Aug 21, 2013 6:23 PM by Keli Moore, KSBY News
An underwater meadow in Morro Bay is getting some help. Eelgrass, which has declined dramatically in the past six years, is being moved from one part of the bay to another.
"It's a flowering grass that lives under the water, and fish and invertebrates all live there, and it's very important the health of the estuary in general," said Adrienne Harris, Morro Bay National Estuary Program.
Volunteer divers are gathering eelgrass from the bay floor, taking it ashore where it's bundled, then taking those bundles into the back bay.
Harris says the back bay lacks this vital component to our ecosystem.
"Once we plant some, it will grow and expand where historically we had eelgrass," she said.

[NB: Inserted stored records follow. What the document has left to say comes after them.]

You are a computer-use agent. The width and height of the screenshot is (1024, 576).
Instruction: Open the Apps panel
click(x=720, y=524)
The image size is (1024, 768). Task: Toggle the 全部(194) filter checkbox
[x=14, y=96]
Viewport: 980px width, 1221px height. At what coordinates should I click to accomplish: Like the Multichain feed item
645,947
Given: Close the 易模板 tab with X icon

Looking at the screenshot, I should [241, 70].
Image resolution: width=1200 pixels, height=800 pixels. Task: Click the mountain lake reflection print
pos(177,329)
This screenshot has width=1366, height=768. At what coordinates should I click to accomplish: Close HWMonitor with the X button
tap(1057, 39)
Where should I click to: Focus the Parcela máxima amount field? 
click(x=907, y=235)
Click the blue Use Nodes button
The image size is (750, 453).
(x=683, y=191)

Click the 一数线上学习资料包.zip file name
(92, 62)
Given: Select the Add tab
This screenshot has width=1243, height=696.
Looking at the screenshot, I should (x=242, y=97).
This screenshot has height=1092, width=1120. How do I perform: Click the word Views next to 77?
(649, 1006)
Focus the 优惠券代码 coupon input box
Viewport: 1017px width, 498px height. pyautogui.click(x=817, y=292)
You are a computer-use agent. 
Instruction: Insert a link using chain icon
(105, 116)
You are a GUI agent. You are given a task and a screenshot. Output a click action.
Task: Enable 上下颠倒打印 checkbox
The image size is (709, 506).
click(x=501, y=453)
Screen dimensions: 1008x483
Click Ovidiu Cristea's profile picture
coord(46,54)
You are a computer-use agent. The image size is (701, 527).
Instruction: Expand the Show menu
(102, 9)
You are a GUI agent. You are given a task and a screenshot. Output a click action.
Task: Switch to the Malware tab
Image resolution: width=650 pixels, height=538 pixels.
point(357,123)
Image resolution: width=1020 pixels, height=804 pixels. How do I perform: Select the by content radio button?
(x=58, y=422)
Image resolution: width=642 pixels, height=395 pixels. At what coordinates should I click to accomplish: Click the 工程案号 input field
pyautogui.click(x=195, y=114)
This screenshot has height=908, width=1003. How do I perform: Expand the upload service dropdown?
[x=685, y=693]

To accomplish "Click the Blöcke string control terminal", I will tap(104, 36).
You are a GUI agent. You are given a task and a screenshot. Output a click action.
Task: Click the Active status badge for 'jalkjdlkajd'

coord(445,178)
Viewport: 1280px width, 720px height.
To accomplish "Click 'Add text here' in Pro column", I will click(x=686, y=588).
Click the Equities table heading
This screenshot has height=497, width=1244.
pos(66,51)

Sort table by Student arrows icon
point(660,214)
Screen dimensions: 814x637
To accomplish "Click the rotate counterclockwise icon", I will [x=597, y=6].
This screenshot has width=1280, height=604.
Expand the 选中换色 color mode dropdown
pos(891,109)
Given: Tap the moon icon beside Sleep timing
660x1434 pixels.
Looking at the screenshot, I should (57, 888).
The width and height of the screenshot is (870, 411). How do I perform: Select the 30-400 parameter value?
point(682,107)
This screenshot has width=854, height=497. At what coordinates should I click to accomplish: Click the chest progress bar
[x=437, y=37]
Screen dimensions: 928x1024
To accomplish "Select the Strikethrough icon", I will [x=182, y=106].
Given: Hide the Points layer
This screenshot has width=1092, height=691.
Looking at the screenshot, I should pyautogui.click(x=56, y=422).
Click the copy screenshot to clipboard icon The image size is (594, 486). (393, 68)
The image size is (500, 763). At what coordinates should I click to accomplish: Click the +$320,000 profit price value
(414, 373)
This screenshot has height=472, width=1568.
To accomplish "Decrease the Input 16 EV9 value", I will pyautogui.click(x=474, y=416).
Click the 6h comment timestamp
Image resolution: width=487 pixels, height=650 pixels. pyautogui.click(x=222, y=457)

In 2007, there were roughly 344 acres of eelgrass in the harbor. Today, fewer than 20 acres remain.
"What we've been seeing impact the eelgrass is not from the dredging project," Harris said.
She says there are a number of causes, including disease and runoff that ends up in the harbor.
"It needs a lot of light, so if we have a lot of sediment coming down from the watershed making it turn in the water, not enough light is penetrating," she said.
The Morro Bay Eelgrass Recovery Program was created last year and will continue for a total of five years. The program is funded by local organizations and funds from the U.S. Fish and Wildlife Service.